A: Yes. Values are taught metaphorically. They are taught in literature, in stories. All the great literature has a lesson in it, and it makes its impact by the emotions. So we’re looking for the case studies with high emotional impact that bring out the warrior spirit in the men. Another thing that we’re doing that I think is very unique and I think is very important is in a discussion we had, there was some concern that you teach a young Marine all these very deadly skills and you give him a couple of stories about warrior spirit or something like that, but try to give a philosophical lesson that is equal in impact to these really high-impact physical lessons, sometimes you don’t end up with what you want. Sometimes you end up not with a warrior, but with a guy who knows how to kick butt but maybe is not mature enough to use it properly. We say a Marine with these skills in a foreign country that doesn’t utilize them properly is an international incident waiting to happen.

Q: Please tell Dr. Humphrey’s pig story.

A: All right. The hunting story. Dr. Humphrey was in Turkey in the ’50s. There was a lot of trouble between the Americans, who were manning the missile base there, and the local folks. The problem was the Americans were being asked to leave. We couldn’t leave – it was a strategic missile base there. We couldn’t just up and leave. And the Americans, for their part, didn’t have any respect for the locals. They thought they were dirty and stupid, their habits were weird and they were ignorant and smelly and downright subhuman, some of them. Dr. Humphrey was in charge of trying to square that away, and he was having no luck at all. He did the usual stuff with people trying to eat each other’s food and speak each other’s language, but he was having no luck. People weren’t interested. They really did dislike each other.

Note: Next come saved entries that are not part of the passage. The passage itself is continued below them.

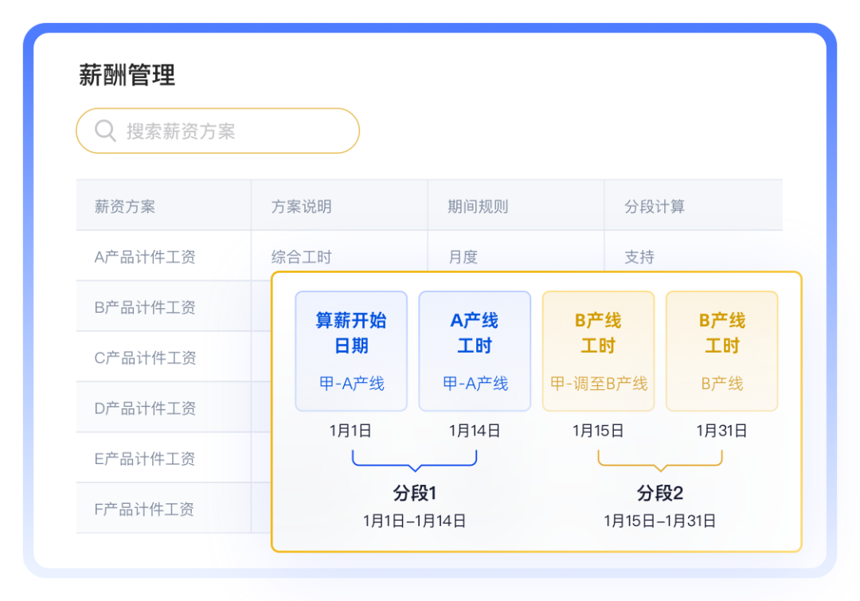860x601 pixels.
Task: Select the 算薪开始日期 blue card
Action: tap(351, 351)
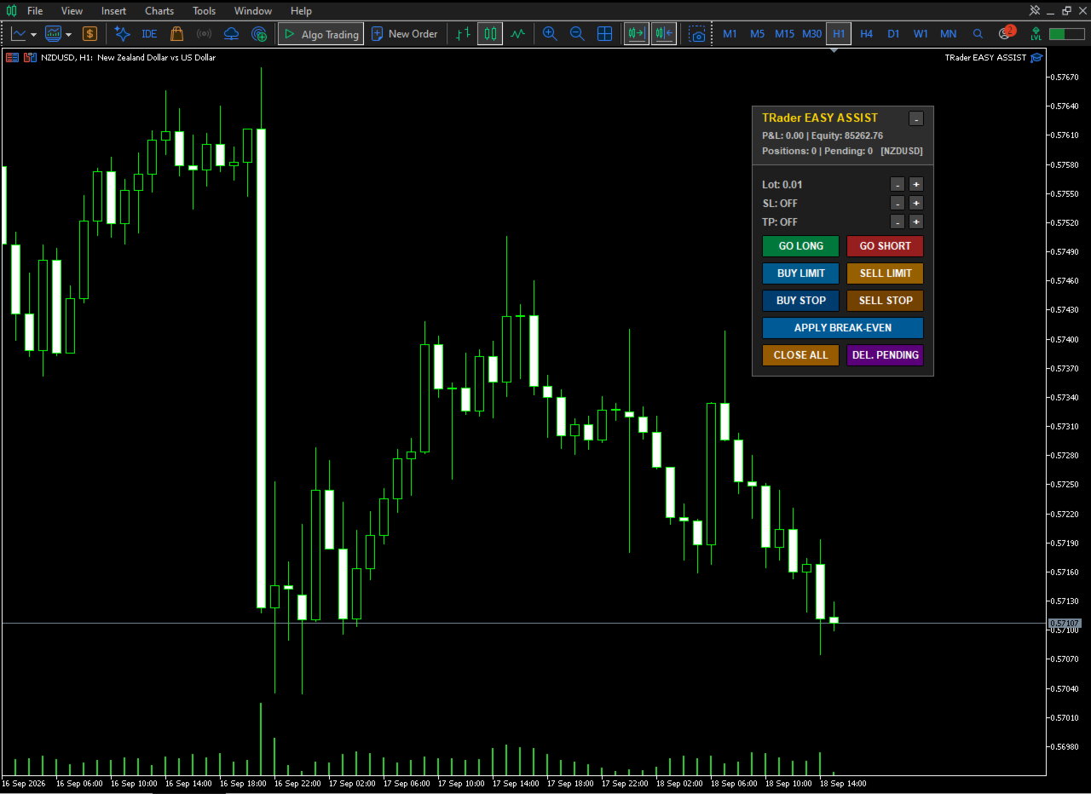
Task: Switch chart to line chart view
Action: coord(517,34)
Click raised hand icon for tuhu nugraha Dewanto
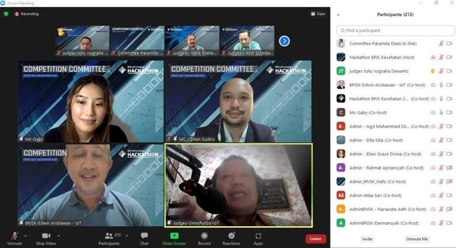The height and width of the screenshot is (248, 456). 433,71
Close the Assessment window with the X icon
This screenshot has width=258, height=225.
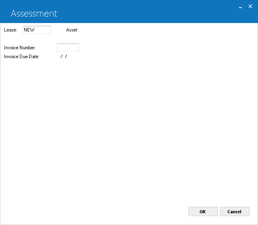click(250, 6)
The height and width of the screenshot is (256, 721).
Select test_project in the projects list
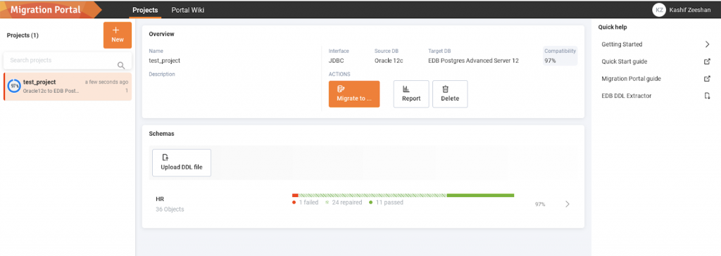click(68, 87)
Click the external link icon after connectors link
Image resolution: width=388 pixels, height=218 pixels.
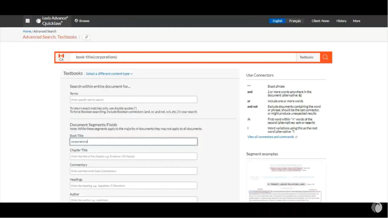296,137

One day, he had been asked by some of the folks in the embassy if he wanted to go hunting. There was good boar hunting in that part of Asia Minor at that time. So he got in the back of a truck with a bunch of others and went out to one of the local villages. He had heard you could “rent” some of the locals for a couple of bucks, and they’d be happy to go out and beat the bush for you all day so you could go boar hunting. The situation was pretty grim in the countryside. You’re talking about people living in mud huts with no running water, no electricity. Sure enough, the talk starts in the truck. One American would say, “How can these people live like this? They’re living like animals.” And another would say, “Yeah, life is cheap out here in the back country. They really don’t feel the same way we do.” Another would say, “I couldn’t live like this. I’d rather be dead. They may as well be dead. They live like animals.” And Humphrey said, “Here we go, the same talk – the negative talk by these Americans.”

Q: But that day, there was a sergeant in that truck.

A: Oh, yeah. He hadn’t said a word up to that point. But he spoke up when one of those kids in the truck said, “These people have nothing to live for. They may as well be dead.” This sergeant turned to that kid and said, “You think these people have nothing to live for? I want you to take my knife and jump off the back of this truck and go try to kill one of them.” There was silence in the truck. That was the first thing Humphrey had heard that shut up the negative talk about these people. So Humphrey pin-holed the sergeant and said, “What was that all about?” And the sergeant said, “I’m tired of listening to us Americans talk about these people like that. I don’t know either why they seem to love their lives so much, but these people love their lives and the lives of their loved ones just as much as we Americans do. Underneath the dirt they’re wearing and the different kind of clothes they’re wearing, they are people that want for their families just like we all do. And you’ve got to give them that.”